異世界で目覚めたら猫耳としっぽが生えてたんですけど

金時るるの

始まりは雪の夜

 雪。

 それが私の名前。雪の降る日に生まれたから。単純な理由だ。

 でも、もしかすると、童話の白雪姫みたいに雪のように白い肌になるようにとの両親の願いも込められていたのかもしれない。今となってはわからないが。

 とにかく今の私は、いつのまにか自身の名前と同じもので覆われた白くて冷たい地面の上に倒れていた。

 視界一面を覆う真っ白い世界。一見すると儚くて、それでいて冷たい花びらのようなものが、空から絶え間なく降ってくる。周囲が薄暗い事もあり、1メートル先もよく見えない。


 あれ? 東京ってこんなに雪積もってたっけ?

 どちらかというと、私の故郷を思い出す。冬になるとこんな風に雪が積もって、毎朝雪かき手伝ったっけなあ……


 ふと、そんなことを考える。

 何故自分がそんな状況に陥っていたのかはわからない。

 ただ、しんしんと降る雪が、今や身体を覆うように降り積もり、徐々に体温を奪っていくのがわかる。もう身体に力が入らず、指を動かすことさえままならない。

 そこでふと思った。


 ああ、もしかして私、ここで死ぬのかな……今日のジーンズ、まだ3回くらいしか履いてないのに勿体ないなあ……。


 そんなどうでもいいような考えが頭をかすめたその時


「マスター! またお店の前に行き倒れがいますよお! 今度は黒い猫の子!」


 そんな女性の声が響いた。




「ユキちゃん、5番テーブルにお料理運んでちょうだい」

「はい。ただいま」


 名前を呼ばれ、言われた通りにテーブルに出来たての料理を運ぶと、そこには常連客の顔が並んでいる。

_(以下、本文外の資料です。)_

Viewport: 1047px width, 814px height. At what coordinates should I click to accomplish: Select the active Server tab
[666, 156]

 それを見て、一瞬心臓が跳ね上がるが、平静を装い料理を乗せたお盆をテーブルに置く。


「ユキちゃん、今日もかわいいね。その柔らかそうな猫耳触らせてよ」


 中年の男性客のうちのひとりがにやにやとからかうような笑みを浮かべながら声をかけてくる。

 一見普通の世間話のようだが、わたしは一瞬で緊張に体を強張らせた。


「いえいえ、私なんかに構ってたら美味しいお料理が冷めちゃいますからね。そんなのもったいないですよ。さあさあ、当店名物の『妖精の森の秋の収穫祭』をどうぞ」


 当たり障りのない会話でそそくさと料理を置いて踵を返したその時、尻尾を撫でられる感触とともに、背中にぞくりとした悪寒が走った。

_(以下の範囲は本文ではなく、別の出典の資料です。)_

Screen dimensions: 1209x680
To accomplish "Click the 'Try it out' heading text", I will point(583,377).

 件の男性客が、制服のスカートからはみ出る私の長いしっぽの先を扱くように撫でたのだ。


「ぎゃあ!」


 慌てて逃げ出す私の背後から、男性客達の爆笑が聞こえた。


「『銀のうさぎ亭』っていうより『黒猫亭』のほうが良いんじゃねえか?」


 という声と共に。


 店内の隅っこで私は憤る。


「うう……いくらしっぽと言ったって、私にとっては身体の一部も同然です。それなのに冗談とはいえ毎回躊躇いもなく触るだなんて神経疑います。私、あの人のこと恨みます。いつか恨み殺します」

「あら、また? 大変だったわね。でも、呪い殺すならまだしも、恨み殺すのは難しいかも……あそこのテーブルには私が行くべきだったわ。ごめんなさいね。今度からあの人達が来たら私に言って」

「い、いえいえ、イライザさんのせいじゃありませんよ。私のあしらい方が下手なだけ……」


 私の恨みのこもった愚痴に対して、先輩ウェイトレスであるイライザさんが気遣わしげに声をかけてくれる。褐色の肌に白く長い髪と青い瞳を持つ、エキゾチックな美人さんだ。おまけに面倒見が良くて優しい。

 彼女の慰めを受けて、先ほどの出来事でささくれだっていた心が少し和らいだ。



 私は今『銀のうさぎ亭』という食堂で働いていた。

 吹雪の中発見された後で介抱を受け、凍死寸前から生還した私が得た情報。それは、私が倒れていたのは銀のうさぎ亭という食堂の前だったということ。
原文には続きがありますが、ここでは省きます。